What needs to be done
Since pictures are not part of the copy, please output only the lines from the one with "Task: Select the Document format category" through the end of the data below, exactly as written.

Start of Block

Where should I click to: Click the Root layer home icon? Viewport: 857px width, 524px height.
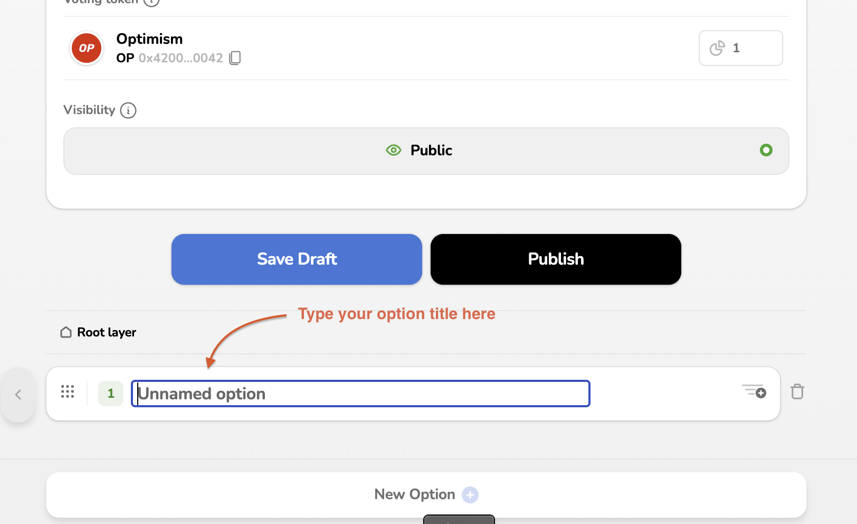pos(66,332)
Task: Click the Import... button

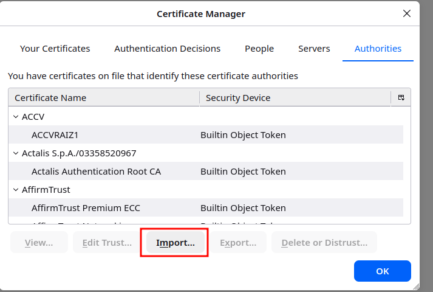Action: [176, 243]
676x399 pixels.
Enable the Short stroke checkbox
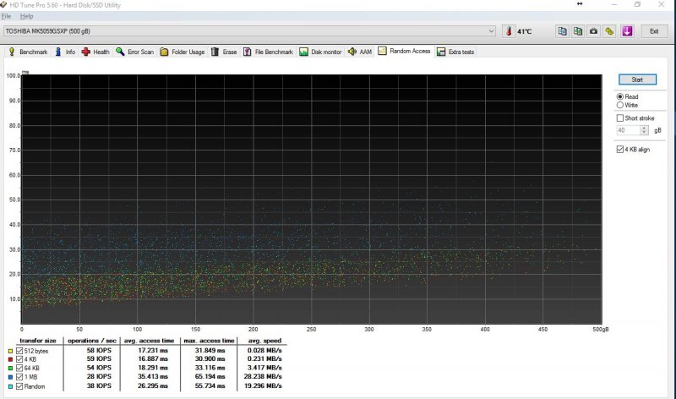pyautogui.click(x=621, y=118)
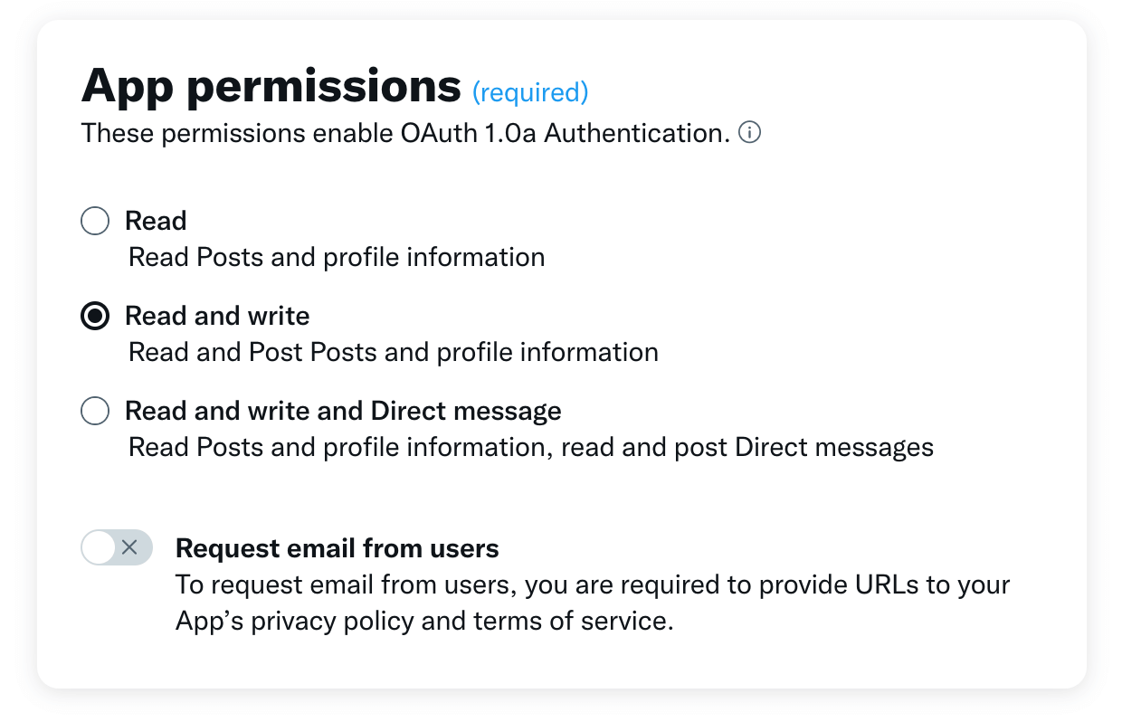Enable the "Request email from users" switch
Screen dimensions: 1122x722
116,547
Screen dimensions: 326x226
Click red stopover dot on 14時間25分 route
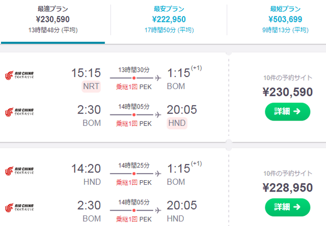pos(134,174)
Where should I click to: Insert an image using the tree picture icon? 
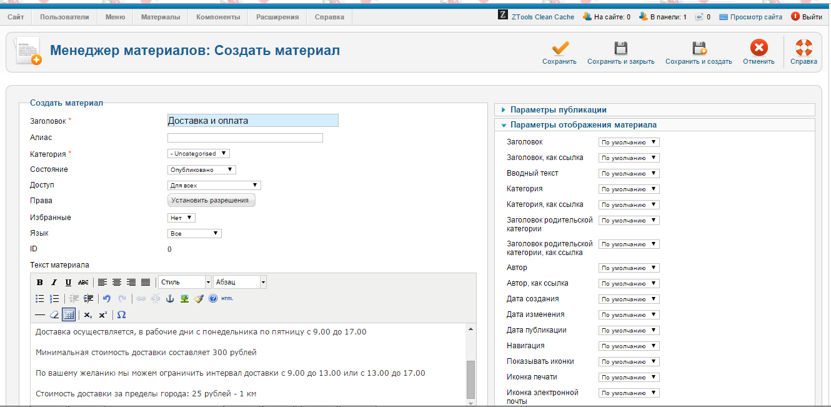point(184,299)
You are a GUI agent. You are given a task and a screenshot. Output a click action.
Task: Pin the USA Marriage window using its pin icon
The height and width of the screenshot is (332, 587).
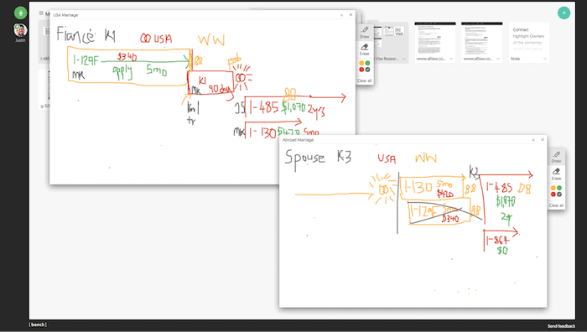[x=341, y=15]
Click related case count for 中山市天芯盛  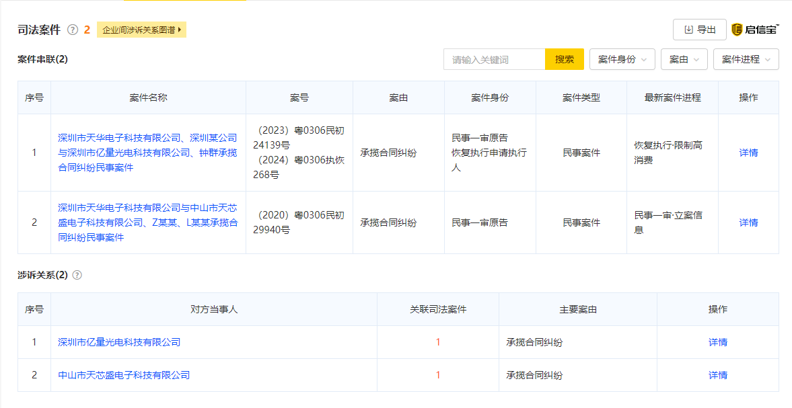pyautogui.click(x=438, y=375)
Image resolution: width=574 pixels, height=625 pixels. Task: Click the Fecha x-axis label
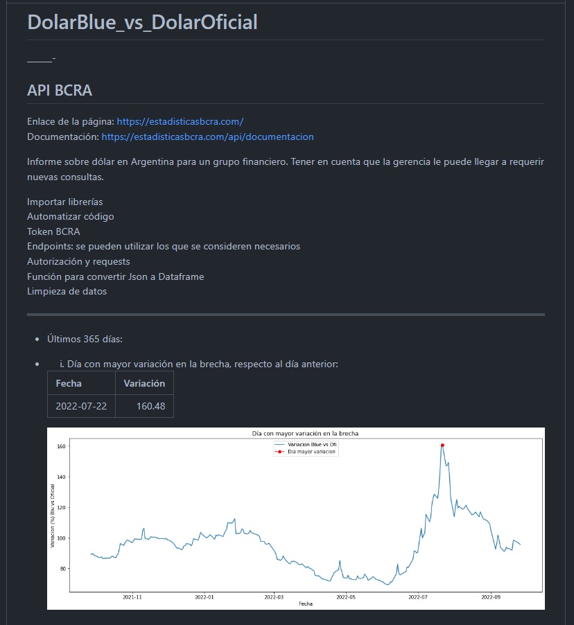pos(306,604)
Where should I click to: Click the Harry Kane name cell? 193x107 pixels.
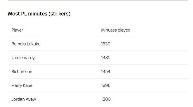(22, 85)
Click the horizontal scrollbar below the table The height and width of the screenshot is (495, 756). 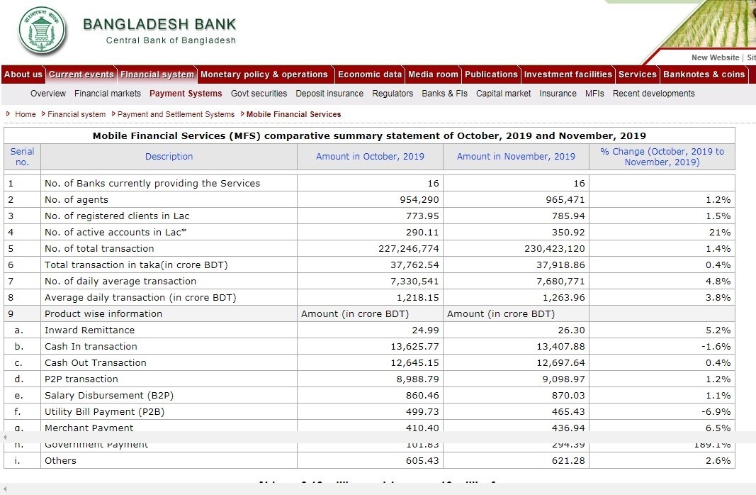[x=354, y=437]
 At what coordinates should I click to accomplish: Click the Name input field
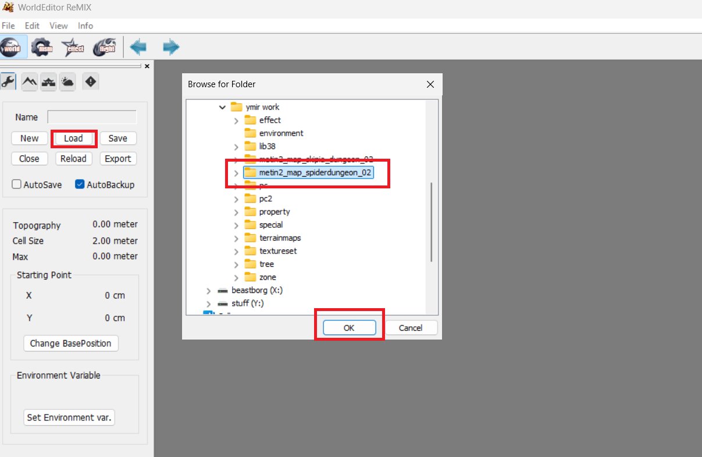point(92,117)
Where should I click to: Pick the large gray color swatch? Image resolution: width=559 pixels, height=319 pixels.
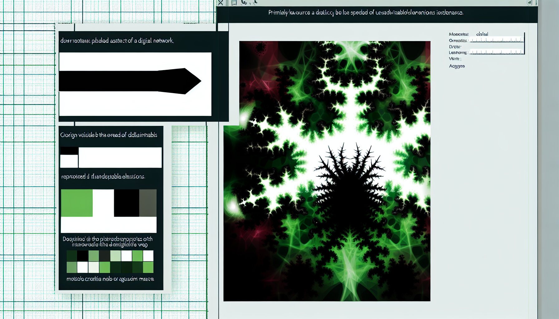(148, 203)
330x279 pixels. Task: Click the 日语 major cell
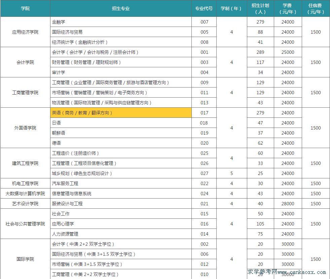57,123
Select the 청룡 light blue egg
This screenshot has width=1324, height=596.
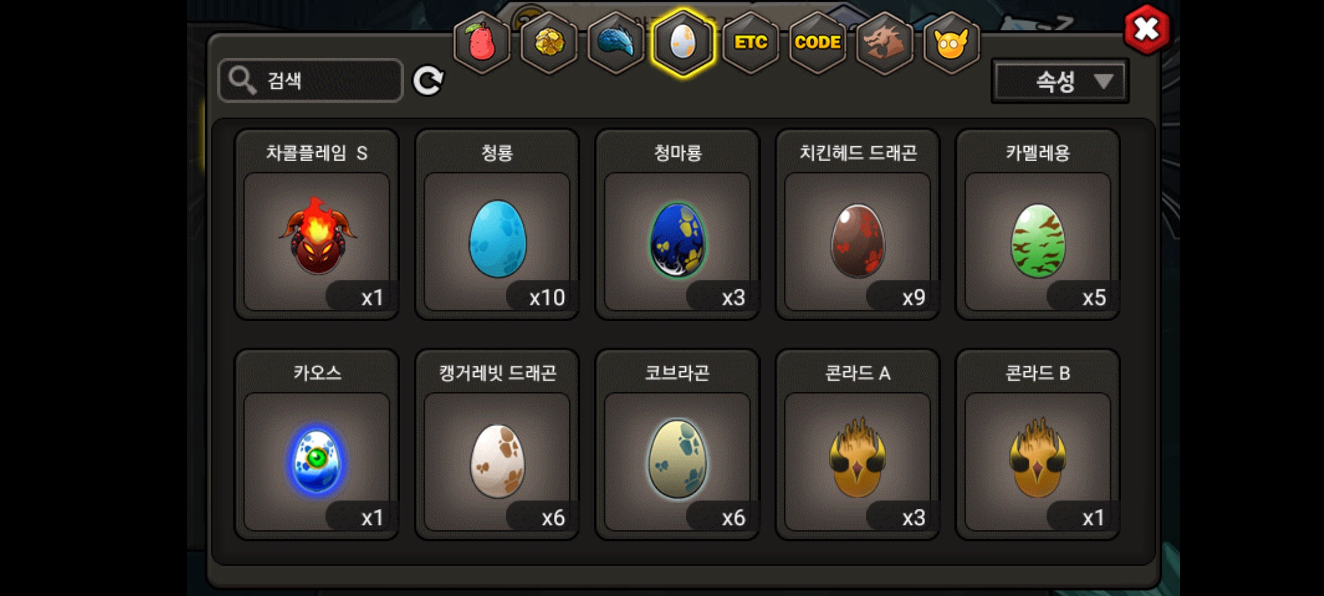(x=497, y=225)
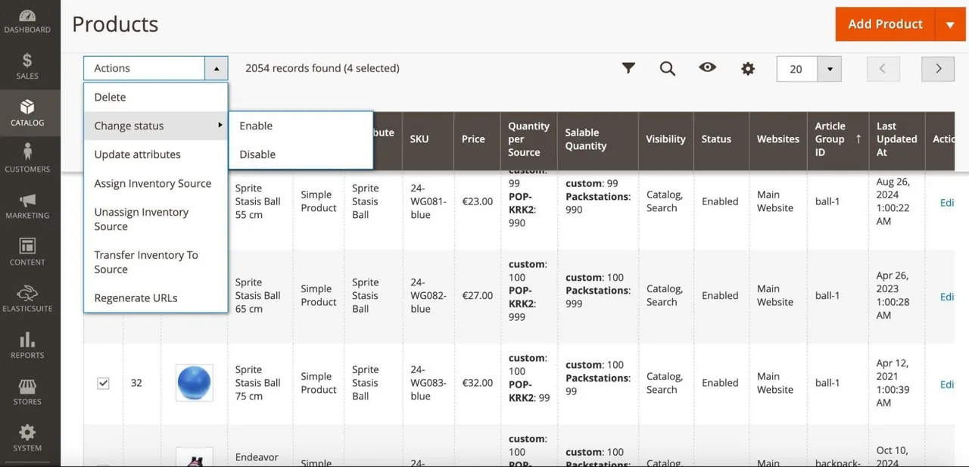Open the default view eye icon

[707, 67]
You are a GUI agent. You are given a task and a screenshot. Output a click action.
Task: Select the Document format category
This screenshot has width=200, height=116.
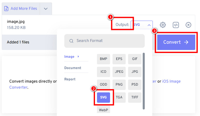click(x=73, y=68)
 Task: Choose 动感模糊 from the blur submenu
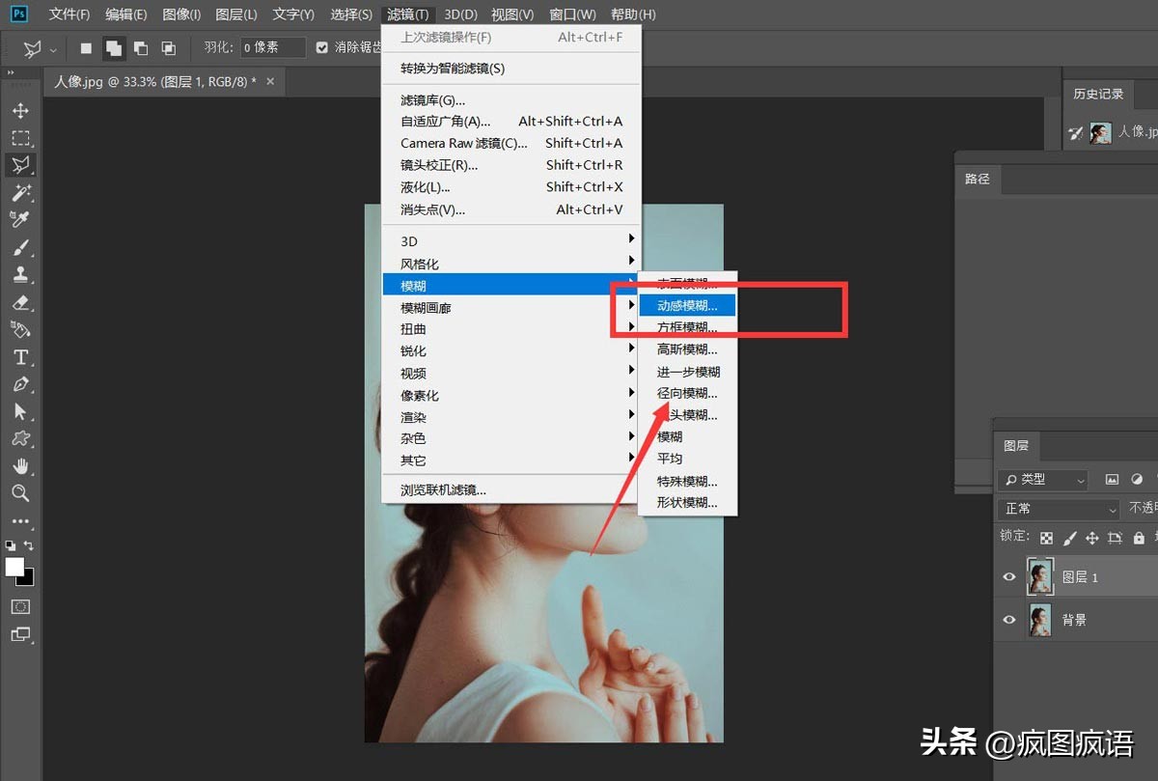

End of Block

Written response
Task: Select the Document format category
This screenshot has width=200, height=116.
click(x=73, y=68)
 Task: Choose 动感模糊 from the blur submenu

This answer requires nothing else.